Nella diocesi di Lecce la presenza dei consacrati e consacrate è abbastanza significativa. Sono presenti sul territorio diocesano 11 tra istituti e congregazioni maschili, che contano all’incirca 48 religiosi presenti nelle 12 comunità effettive.

Sul versante femminile ci sono 20 tra istituti e congregazioni che operano in varie zone e secondo differenti carismi, per un totale all’incirca di 240 religiose, distribuite in 32 comunità. Da sottolineare la presenza di 2 monasteri di clausura: le Benedettine e le Clarisse.

Infine, vivono in diocesi 6 istituti secolari femminili che raccolgono 53 membri e 2 istituti secolari sacerdotali con 8 membri. Una presenza da non di tralasciare è quella dell’Ordo Virginum con alcune laiche che sono consacrate in questa particolare forma di vita donata a Dio.

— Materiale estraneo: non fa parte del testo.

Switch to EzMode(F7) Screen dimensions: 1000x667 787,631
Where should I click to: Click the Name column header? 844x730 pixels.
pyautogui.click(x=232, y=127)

Quest’anno la Giornata mondiale della Vita consacrata, sabato 2 febbraio inizia già al mattino con un tempo prolungato di adorazione eucaristica. Nella cappella del Seminario i consacrati e le consacrate disponibili (e chi desidera unirsi a loro), sosteranno davanti a Gesù eucarestia per l’adorazione dalle 9.30 alle 15.

Il pomeriggio si apre con l’incontro con l’arcivescovo in episcopio per un momento di riflessione sulla giornata, seguito da un momento di festa animato dalle giovani consacrate. Al termine, una breve preghiera mariana, nella quale rinnoveranno la consacrazione a Maria.

Subito dopo tutti si porteranno in Duomo processionalmente per ritrovarsi nella concelebrazione eucaristica, durante la quale rinnoveranno i voti di professione religiosa.